:: Problem description ::
From the entries below, pull out each line where "エクスクルーシブ" appears.

Records from a data source
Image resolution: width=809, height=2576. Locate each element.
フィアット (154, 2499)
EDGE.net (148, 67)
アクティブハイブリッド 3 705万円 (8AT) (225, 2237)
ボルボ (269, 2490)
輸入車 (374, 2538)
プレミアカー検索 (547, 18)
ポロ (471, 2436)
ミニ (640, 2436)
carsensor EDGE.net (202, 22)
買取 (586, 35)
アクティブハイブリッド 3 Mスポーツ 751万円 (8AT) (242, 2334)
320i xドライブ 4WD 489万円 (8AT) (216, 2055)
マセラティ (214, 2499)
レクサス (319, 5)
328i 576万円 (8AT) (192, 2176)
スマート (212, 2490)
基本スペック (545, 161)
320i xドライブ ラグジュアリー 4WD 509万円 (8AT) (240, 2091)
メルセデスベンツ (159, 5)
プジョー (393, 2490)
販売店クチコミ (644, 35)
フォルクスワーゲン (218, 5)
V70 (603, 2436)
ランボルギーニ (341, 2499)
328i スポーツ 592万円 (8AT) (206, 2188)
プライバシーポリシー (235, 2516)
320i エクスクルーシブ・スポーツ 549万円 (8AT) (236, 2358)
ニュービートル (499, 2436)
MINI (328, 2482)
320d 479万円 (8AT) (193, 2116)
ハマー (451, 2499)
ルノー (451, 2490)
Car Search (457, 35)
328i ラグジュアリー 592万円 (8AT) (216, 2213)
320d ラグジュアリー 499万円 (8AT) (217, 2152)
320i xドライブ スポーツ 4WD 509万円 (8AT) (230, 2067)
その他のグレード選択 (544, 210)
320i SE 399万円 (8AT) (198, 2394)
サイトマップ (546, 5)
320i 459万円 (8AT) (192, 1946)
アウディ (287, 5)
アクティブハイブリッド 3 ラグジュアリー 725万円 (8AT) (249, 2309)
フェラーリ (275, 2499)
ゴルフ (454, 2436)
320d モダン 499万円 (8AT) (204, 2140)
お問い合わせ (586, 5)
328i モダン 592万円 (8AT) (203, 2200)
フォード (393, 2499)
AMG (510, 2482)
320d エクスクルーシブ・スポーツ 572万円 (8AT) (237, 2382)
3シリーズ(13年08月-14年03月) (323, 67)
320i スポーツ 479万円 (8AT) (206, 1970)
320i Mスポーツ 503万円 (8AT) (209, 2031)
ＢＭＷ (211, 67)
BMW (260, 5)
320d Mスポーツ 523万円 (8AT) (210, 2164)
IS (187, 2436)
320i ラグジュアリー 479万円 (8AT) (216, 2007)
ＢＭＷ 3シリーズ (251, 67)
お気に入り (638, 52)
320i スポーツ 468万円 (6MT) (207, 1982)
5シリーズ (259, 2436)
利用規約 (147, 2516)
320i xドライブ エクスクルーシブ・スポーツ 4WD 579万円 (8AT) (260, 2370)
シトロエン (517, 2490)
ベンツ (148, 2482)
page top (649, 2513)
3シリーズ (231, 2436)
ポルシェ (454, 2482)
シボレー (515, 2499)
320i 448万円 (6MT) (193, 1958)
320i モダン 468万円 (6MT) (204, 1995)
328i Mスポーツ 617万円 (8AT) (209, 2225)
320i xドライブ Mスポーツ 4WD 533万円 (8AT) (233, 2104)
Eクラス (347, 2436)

:: Written answer ::
320i エクスクルーシブ・スポーツ 549万円 (8AT) (236, 2358)
320d エクスクルーシブ・スポーツ 572万円 (8AT) (237, 2382)
320i xドライブ エクスクルーシブ・スポーツ 4WD 579万円 (8AT) (260, 2370)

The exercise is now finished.